Defendants argue plaintiff Meagan fails to meet her burden to show the comparators were similarly situated. "[S]imilarly situated employees must be directly comparable to the plaintiff in all material respects....The purpose of the inquiry is to eliminate other possible explanatory variables, such as differing roles, performance histories, or decision-making personnel, which helps isolate the critical independent variable – discriminatory animus." Skiba v. Illinois Central Railroad Co. , 884 F.3d 708, 723 (7th Cir. 2018) (citations and quotations omitted). "In the usual case a plaintiff must at least show that the comparators (1) dealt with the same supervisor, (2) were subject to the same standards, and (3) engaged in similar conduct without such differentiating or mitigating circumstances as would distinguish their conduct or the employer's treatment of them." Id. None of the three comparators offered by plaintiff – Parnow, Deuhning, Delisio – meet her burden of similarly situated employees. Likewise, the court is not persuaded by the "92 videos" of patrol deputies violating the defendants' video/audio policy as that fact falls far short of plaintiff Meagan's burden to show the employees are "comparable to the plaintiff in all material respects." There must be "enough common factors between a plaintiff and a comparator...to allow for a meaningful comparison in order to divine whether discrimination was at play." Barricks v. Eli Lilly and Co. , 481 F.3d 556, 560 (7th Cir. 2007). Neither plaintiff Meagan's specific comparators nor general statistics are sufficient to show defendants discriminated against her based on her sex by seeking to discipline her more harshly.

Defendants also argue that prior to plaintiff Meagan, no other employee at the Sheriff's Office had been involved in a high-speed pursuit that resulted in a suspect's death. Additionally, in 2014, plaintiff Meagan received a one-day suspension for violation general orders regarding a pursuit. As noted by defendants, "[e]mployers are justified in reprimanding employees more severely for repeated errors." Atanus v. Perry , 520 F.3d 662, 675 (7th Cir. 2008).

________________________

**ACTIONS TO TAKE:**
- A) In the court opinion excerpt, what discipline did plaintiff Meagan receive in 2014?
- B) Copy the court opinion excerpt word for word, starting at "Defendants also argue" and ending at "(7th Cir. 2008).".
- C) Write what comes next in the court opinion excerpt, picking up after its final sentence.

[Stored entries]
________________________

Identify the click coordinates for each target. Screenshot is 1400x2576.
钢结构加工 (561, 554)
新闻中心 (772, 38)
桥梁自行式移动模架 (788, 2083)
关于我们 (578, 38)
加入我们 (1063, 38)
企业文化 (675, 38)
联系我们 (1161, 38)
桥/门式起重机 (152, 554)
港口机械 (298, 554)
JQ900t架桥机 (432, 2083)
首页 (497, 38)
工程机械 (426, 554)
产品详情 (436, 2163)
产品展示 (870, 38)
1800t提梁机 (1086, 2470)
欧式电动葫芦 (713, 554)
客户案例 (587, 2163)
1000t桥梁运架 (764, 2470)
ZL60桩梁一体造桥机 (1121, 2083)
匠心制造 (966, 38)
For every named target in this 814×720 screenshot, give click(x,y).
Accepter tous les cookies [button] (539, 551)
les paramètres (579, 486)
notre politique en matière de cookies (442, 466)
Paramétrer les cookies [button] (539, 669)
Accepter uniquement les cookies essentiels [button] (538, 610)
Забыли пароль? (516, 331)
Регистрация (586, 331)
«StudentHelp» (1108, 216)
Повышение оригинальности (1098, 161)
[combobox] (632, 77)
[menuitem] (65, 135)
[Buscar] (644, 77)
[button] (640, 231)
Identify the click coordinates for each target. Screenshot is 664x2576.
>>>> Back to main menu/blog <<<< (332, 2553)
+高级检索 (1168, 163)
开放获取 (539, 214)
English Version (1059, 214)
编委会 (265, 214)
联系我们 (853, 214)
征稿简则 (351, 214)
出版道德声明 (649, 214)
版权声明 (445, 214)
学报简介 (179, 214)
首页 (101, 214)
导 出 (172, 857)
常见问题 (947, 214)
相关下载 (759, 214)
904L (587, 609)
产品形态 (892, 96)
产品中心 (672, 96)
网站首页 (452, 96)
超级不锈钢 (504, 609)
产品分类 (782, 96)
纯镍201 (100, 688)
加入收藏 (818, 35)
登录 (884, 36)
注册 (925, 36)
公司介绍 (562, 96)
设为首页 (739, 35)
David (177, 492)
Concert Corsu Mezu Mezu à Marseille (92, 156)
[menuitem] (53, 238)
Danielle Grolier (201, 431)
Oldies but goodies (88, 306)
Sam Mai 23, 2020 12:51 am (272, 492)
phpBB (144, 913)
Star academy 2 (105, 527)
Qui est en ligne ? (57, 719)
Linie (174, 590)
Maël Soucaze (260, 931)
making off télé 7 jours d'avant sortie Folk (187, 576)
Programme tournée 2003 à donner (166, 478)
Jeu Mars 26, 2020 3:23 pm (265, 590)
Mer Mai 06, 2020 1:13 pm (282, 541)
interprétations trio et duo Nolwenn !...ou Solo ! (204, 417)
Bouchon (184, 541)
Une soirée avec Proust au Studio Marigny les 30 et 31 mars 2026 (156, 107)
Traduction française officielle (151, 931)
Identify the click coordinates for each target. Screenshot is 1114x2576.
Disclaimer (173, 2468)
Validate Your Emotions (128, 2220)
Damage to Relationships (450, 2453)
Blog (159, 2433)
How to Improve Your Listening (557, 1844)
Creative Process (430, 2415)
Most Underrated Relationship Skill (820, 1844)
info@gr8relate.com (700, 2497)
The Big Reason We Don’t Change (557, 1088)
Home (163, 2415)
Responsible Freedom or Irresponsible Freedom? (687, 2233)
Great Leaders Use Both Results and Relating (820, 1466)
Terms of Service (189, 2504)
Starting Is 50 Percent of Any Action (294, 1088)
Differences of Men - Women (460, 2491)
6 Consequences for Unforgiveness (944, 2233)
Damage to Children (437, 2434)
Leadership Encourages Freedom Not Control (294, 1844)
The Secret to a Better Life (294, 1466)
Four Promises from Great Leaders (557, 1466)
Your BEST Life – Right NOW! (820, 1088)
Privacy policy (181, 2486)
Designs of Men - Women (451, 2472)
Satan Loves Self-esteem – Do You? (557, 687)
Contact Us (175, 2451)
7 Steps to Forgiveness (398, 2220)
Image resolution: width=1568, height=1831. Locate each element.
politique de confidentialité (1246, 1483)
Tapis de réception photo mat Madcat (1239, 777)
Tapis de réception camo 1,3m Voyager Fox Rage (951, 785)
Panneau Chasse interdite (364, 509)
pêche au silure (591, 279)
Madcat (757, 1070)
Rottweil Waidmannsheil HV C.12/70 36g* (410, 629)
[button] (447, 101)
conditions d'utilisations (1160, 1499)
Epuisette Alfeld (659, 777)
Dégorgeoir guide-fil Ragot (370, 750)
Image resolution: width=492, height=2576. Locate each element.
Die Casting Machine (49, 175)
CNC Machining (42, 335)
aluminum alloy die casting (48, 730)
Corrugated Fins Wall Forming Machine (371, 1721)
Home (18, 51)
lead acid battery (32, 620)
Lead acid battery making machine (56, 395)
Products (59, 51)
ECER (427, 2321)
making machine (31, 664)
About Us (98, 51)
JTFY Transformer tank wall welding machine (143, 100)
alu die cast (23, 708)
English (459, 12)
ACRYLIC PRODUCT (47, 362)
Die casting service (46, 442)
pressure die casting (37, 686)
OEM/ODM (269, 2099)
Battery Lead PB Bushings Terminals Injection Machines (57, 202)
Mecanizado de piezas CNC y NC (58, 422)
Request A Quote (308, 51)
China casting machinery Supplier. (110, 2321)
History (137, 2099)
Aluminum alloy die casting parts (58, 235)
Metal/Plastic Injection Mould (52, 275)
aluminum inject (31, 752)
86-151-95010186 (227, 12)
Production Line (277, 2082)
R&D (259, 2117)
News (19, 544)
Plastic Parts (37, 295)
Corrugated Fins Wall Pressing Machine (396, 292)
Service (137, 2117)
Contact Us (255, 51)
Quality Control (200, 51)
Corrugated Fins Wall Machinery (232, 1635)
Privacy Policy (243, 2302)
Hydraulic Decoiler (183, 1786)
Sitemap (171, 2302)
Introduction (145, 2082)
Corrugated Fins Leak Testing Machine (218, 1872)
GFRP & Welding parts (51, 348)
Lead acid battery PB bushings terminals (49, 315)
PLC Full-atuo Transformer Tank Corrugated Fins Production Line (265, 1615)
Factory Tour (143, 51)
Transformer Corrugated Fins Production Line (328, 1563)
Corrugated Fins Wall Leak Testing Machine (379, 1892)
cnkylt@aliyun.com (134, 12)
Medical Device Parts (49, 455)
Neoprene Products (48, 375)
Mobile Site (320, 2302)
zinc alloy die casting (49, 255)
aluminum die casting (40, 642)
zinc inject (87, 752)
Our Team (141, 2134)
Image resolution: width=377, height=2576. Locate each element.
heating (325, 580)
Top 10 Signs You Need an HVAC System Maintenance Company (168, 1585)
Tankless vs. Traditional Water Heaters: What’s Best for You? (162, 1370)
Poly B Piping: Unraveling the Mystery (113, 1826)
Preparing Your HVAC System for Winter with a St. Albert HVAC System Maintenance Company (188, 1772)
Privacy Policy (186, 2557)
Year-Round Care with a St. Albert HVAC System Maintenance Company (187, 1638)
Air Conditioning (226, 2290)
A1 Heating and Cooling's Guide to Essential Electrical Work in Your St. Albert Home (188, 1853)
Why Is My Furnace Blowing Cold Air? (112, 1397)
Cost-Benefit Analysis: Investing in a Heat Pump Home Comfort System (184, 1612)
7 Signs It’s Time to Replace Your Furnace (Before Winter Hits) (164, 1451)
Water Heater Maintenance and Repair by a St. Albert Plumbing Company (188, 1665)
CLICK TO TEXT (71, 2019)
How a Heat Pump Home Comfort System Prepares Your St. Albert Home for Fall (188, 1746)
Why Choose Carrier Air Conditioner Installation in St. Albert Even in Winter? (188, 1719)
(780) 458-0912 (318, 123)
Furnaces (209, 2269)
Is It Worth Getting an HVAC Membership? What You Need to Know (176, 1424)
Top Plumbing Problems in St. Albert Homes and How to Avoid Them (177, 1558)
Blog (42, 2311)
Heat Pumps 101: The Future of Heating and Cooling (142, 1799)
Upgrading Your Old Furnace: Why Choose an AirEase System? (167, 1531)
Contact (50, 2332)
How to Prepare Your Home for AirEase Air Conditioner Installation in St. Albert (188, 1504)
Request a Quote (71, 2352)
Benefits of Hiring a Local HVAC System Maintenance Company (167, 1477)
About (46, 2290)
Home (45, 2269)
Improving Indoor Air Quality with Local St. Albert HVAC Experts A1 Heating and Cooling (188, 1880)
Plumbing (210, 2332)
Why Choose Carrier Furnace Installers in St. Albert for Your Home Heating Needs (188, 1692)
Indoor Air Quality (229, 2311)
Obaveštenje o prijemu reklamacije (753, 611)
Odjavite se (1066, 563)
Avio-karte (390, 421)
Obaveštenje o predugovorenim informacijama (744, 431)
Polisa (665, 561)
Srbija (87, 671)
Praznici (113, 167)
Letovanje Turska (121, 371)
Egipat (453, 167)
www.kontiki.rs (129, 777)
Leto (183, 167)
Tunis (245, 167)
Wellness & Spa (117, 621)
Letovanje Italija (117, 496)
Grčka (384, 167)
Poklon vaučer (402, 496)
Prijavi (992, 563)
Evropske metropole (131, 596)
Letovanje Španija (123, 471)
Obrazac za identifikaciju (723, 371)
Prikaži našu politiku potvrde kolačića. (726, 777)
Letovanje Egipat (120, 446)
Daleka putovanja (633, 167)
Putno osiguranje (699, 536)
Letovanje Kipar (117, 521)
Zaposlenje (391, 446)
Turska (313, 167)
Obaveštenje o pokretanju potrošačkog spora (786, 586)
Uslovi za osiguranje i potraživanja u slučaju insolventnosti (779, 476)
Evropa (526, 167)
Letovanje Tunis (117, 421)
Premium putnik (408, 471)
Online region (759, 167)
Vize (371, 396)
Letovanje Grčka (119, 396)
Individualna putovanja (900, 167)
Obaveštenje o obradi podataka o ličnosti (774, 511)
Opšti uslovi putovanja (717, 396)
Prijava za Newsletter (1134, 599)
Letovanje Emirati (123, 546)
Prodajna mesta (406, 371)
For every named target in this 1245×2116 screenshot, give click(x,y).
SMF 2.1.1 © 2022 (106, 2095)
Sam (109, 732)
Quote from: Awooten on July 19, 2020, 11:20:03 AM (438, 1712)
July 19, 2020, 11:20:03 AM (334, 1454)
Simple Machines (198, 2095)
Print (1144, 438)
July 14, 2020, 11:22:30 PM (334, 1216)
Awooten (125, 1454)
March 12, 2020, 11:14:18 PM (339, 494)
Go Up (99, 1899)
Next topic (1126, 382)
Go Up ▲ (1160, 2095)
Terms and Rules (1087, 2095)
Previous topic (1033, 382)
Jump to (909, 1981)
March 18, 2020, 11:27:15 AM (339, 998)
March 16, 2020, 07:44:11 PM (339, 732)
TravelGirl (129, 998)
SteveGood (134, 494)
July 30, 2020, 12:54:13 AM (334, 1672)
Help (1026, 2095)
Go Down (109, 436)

________________________

**ANSWERS PER TASK:**
- A) A one-day suspension for violating general orders regarding a pursuit.

- B)
Defendants also argue that prior to plaintiff Meagan, no other employee at the Sheriff's Office had been involved in a high-speed pursuit that resulted in a suspect's death. Additionally, in 2014, plaintiff Meagan received a one-day suspension for violation general orders regarding a pursuit. As noted by defendants, "[e]mployers are justified in reprimanding employees more severely for repeated errors." Atanus v. Perry , 520 F.3d 662, 675 (7th Cir. 2008).

- C)
Plaintiff Ryan

Plaintiff Ryan also argues defendant Scott sought to discipline him "because he was married to [plaintiff] Meagan." The argument is limited to defendant Scott's sought-after punishment against plaintiff Ryan under the "compliance" sections of the same policies regarding defendant Scott's suggested punishment of plaintiff Meagan – specifically, general orders regarding personal conduct, video/audio recording, operation of police vehicle, and pursuit. Plaintiff argues an inference can be made that plaintiff Ryan was disciplined under the "compliance" sections of the general order because he was married to a subordinate who violated the orders. According to plaintiff, this inference is based on the fact that defendant Scott sought to discipline plaintiff Ryan despite plaintiff Ryan being unaware that plaintiff Meagan was violating the general order during the Nissen incident, no other supervisor in the department is married to a subordinate, and no other supervisor in the department was disciplined under the "compliance" sections of the general orders as a result of his subordinate violating the same orders. As an example, plaintiff points to the 92 videos of patrol deputies following suspected impaired drivers where all but one violated the video/audio recording general order, yet no deputy in the group was disciplined by defendant Scott.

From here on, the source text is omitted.